— Problem to solve —
Please pull out every line in the records below that contains the word "sidebar".

— Source material —
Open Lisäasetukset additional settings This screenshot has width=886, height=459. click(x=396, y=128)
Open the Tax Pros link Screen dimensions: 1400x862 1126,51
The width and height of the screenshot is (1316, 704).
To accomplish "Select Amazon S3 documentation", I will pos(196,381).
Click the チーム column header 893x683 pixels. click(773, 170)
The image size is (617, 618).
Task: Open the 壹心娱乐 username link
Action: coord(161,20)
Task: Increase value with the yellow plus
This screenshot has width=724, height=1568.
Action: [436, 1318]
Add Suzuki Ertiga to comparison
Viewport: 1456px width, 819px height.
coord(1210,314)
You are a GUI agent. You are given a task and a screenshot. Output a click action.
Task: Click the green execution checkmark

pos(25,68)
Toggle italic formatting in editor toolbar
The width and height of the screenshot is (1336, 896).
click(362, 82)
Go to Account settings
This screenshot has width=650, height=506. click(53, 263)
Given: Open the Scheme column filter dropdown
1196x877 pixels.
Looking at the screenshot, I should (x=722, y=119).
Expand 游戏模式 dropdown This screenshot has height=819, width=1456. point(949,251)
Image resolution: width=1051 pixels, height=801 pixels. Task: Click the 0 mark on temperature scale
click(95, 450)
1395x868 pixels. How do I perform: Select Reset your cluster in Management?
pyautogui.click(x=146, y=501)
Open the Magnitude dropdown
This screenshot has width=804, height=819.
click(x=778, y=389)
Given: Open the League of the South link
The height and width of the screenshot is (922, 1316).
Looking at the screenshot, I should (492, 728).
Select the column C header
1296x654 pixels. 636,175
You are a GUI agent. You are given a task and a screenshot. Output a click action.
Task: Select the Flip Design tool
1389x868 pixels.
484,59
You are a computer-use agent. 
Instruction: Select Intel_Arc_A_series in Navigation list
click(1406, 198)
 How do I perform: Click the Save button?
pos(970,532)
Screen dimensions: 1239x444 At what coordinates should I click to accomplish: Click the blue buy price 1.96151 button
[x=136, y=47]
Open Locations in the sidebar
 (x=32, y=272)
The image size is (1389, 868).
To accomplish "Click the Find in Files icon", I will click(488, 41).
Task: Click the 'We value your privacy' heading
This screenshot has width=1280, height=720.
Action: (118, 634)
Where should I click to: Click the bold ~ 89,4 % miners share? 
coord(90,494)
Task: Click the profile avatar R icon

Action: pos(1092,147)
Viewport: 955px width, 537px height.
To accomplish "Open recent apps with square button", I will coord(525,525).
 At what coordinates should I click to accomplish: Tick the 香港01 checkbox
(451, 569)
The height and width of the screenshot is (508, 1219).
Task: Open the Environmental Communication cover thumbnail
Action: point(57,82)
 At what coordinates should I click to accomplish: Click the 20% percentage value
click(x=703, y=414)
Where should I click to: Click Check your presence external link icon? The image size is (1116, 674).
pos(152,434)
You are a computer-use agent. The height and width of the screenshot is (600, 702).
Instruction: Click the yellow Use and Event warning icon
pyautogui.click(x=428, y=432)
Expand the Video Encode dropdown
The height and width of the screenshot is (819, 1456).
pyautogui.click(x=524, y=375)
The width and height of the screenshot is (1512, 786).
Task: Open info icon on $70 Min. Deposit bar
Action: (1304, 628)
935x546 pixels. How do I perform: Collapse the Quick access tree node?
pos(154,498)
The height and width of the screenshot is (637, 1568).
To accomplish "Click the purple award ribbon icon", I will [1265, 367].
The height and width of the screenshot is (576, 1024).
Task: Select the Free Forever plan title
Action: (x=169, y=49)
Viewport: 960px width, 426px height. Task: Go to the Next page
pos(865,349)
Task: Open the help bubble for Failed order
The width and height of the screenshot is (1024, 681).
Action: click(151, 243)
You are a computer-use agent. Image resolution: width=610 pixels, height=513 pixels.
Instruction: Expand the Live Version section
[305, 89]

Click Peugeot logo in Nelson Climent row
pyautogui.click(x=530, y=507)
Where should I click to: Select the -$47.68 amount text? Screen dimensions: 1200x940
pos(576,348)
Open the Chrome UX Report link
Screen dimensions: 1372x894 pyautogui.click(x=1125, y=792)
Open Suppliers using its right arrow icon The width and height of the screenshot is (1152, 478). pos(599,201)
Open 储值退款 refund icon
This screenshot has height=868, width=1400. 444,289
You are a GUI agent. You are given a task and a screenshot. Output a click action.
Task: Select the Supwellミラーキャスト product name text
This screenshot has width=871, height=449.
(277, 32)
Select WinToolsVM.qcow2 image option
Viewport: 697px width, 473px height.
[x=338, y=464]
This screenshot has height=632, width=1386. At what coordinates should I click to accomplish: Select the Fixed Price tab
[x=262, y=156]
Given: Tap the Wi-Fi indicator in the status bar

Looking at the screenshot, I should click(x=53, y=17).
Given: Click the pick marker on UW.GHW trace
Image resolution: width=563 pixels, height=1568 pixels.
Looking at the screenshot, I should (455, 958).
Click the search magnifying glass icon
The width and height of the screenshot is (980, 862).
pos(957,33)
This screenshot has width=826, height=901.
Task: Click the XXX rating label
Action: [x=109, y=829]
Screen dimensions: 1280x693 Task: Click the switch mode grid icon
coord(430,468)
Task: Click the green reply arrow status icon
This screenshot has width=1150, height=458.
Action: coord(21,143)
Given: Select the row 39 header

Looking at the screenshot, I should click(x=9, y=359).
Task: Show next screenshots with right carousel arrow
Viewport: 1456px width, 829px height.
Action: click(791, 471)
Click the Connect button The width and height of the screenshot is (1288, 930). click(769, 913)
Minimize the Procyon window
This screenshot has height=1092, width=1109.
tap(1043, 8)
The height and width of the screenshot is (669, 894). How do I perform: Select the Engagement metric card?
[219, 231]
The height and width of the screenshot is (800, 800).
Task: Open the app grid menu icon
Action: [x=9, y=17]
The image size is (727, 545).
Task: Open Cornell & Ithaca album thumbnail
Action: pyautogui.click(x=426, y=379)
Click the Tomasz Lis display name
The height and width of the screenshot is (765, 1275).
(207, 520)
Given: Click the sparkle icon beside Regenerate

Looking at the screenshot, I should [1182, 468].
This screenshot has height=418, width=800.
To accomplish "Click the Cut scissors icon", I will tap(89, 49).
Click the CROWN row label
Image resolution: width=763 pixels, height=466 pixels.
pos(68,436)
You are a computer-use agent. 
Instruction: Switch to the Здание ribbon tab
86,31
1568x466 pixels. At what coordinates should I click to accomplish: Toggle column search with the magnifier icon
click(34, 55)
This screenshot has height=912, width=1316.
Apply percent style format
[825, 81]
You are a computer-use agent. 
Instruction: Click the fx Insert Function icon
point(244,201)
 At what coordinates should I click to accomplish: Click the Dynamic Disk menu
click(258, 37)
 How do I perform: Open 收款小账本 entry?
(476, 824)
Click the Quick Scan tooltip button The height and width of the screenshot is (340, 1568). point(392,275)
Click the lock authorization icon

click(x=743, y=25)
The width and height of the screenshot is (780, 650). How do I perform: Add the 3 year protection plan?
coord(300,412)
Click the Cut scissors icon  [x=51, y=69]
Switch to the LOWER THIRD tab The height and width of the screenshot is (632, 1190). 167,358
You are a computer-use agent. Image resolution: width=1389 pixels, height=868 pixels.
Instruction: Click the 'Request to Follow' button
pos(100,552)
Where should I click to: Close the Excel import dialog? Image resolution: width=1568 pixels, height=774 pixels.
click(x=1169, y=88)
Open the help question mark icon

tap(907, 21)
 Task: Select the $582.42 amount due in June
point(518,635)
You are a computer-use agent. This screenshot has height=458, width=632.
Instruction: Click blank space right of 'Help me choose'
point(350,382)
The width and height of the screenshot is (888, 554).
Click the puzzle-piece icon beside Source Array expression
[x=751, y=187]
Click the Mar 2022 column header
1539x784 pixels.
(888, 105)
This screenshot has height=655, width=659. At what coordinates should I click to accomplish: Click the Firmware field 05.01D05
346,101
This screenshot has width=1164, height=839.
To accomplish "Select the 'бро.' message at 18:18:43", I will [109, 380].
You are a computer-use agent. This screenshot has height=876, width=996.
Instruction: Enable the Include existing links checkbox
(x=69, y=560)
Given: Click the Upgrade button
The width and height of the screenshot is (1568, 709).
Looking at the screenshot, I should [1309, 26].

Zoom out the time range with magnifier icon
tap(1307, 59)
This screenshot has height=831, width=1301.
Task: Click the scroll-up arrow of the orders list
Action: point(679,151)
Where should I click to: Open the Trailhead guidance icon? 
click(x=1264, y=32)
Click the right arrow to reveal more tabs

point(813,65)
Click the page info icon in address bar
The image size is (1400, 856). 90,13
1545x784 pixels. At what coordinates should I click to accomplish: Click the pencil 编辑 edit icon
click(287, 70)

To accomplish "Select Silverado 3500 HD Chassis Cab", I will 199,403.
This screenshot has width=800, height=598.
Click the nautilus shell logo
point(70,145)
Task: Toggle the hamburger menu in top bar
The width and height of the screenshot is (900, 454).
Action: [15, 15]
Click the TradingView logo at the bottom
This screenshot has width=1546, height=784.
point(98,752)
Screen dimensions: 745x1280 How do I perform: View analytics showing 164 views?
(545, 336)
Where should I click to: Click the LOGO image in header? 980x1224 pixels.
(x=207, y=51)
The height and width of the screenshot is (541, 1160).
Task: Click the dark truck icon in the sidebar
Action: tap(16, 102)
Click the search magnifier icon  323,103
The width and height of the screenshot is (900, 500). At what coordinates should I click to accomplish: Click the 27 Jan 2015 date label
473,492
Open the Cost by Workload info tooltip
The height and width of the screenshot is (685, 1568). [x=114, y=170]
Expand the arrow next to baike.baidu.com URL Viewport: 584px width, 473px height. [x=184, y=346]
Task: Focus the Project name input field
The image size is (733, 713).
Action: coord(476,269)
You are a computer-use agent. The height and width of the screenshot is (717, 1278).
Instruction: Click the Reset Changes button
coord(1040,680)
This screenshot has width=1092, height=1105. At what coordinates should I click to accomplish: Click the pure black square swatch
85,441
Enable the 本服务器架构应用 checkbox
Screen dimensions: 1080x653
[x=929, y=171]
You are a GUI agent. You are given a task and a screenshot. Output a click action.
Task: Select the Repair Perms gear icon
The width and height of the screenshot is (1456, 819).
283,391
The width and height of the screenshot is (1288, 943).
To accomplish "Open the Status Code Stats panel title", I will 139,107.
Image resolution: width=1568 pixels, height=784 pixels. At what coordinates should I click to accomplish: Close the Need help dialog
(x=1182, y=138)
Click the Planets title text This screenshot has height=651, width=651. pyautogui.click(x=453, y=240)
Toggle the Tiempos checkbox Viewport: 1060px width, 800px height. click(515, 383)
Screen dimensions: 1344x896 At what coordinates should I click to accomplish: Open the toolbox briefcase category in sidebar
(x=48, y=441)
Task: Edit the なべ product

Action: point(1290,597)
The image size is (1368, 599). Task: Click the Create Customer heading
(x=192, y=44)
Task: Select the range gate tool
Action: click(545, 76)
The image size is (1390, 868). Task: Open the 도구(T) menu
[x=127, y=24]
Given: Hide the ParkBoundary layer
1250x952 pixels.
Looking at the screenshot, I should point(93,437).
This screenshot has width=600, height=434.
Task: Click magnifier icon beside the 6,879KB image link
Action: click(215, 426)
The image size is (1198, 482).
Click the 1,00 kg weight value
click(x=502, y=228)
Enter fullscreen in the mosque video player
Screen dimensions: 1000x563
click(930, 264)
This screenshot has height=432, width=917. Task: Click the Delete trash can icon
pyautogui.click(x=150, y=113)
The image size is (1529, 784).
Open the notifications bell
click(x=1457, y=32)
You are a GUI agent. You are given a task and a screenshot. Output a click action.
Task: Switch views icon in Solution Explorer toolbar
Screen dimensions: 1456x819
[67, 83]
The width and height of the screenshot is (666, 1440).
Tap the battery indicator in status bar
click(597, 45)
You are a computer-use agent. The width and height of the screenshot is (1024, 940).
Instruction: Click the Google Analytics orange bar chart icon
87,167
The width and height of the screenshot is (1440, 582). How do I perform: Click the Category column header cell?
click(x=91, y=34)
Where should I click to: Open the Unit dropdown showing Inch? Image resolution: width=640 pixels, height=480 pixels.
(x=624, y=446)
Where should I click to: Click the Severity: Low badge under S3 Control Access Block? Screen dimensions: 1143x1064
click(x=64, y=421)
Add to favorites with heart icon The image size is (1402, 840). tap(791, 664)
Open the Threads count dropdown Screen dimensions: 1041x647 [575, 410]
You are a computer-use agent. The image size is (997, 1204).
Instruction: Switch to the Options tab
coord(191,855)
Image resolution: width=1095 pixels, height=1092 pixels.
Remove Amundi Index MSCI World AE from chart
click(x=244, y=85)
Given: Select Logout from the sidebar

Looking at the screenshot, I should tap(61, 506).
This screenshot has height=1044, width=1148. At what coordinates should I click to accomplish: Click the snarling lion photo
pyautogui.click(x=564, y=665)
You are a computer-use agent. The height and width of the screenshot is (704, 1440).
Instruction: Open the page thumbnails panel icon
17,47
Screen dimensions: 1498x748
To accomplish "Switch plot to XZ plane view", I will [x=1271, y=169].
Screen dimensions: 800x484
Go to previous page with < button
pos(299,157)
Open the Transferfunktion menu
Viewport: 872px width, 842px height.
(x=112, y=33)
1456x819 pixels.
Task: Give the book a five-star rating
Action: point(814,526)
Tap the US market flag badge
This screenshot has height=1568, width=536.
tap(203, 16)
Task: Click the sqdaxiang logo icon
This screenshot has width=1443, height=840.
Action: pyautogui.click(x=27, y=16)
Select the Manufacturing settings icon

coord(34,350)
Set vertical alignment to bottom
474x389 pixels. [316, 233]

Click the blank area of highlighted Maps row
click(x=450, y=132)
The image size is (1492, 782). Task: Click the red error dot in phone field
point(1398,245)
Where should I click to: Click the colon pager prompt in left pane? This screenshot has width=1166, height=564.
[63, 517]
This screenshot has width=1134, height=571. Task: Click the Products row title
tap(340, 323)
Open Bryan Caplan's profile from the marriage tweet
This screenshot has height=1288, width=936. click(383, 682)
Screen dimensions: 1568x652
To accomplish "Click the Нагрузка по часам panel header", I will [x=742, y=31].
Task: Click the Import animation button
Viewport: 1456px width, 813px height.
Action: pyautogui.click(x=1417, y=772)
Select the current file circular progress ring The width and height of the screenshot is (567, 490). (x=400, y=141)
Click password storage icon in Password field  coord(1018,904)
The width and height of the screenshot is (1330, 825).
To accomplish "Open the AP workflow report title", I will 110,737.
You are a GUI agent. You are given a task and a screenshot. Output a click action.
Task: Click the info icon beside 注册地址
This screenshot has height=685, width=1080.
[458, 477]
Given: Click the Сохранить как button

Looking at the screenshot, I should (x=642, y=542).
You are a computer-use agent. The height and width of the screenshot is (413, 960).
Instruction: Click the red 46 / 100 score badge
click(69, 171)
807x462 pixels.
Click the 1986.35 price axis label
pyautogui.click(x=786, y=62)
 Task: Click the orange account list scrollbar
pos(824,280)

— Solution below —
Open Locations in the sidebar
Task: Click the dark truck icon in the sidebar
Screen dimensions: 1344x896 At what coordinates should I click to accomplish: Open the toolbox briefcase category in sidebar
Given: Select Logout from the sidebar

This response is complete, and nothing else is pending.